The Scripts folder is also interesting, but before I get in the details of it I have to mention how one actually sets up the plugin in one application. Remember, we have detailed instructions on the readmes of both the library and the sample – the below is only for explaining the plugin’s architecture. Let’s say that you wrote your JS app and you are now ready to give it a spin. Here there’s the ceremony you follow if you use the Cordova command line tools:

   1: cordova create MySample --copy-from="sample"

   2: cd MySample

   3: cordova platform add https://github.com/apache/cordova-android.git

   4: cordova platform add ios

   5: cordova platform add windows

   6: cordova plugin add android@97718a0a25ec50fedf7b023ae63bfcffbcfafb4b

   7: cordova run

(Note that if you are on Mac you can’t run a Windows emulator, and on Windows you can’t emulate iOS) The first line takes your code and creates a new local repository based on that. It will be used to host both your code and whatever it is necessary to support the platforms you’ll choose to support. The lines 3 to 5 tell Cordova to set your sample app to include all the artifacts necessary for supporting the platforms specified. Finally – line 6 sets up the ADAL plugin in your project. That’s where the files in the /Script folder come in – they contain logic that needs to be executed as the plugin code is added to each platforms, and in some cases at app build time . For example: if in Windows you want to be able to authenticate against one ADFS in your intranet, the Windows Runtime expects lots of settings to be set; iOS requires specific entitlements for code singing; and so on.
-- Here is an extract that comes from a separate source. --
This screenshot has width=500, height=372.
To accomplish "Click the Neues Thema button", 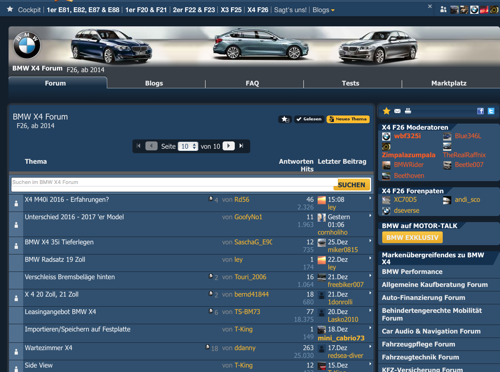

All in all, I have to say that Cordova offers one of the cleanest and easier to understand plugin structure I’ve seen. Navigating through the ADAL plugin repo is a joy, as everything is nicely readable and just makes sense. Again, you don’t need to see what’s inside the plugin to use it – but I find it interesting and instructive

Feedback!

This is a preview, and as usual the reason we put previews out is to give you the change of giving it a spin and letting us know what you like, dislike and what does not work for you. I am personally very excited about this plugin, I just love the simplicity and power it offers – and I know that lots of you were searching for a solution for using Azure AD and call the API it protects (Office 365, Azure, Graph API, etc) from Cordova applications. Please do not hesitate to hit us with your feedback directly on github. Happy coding!!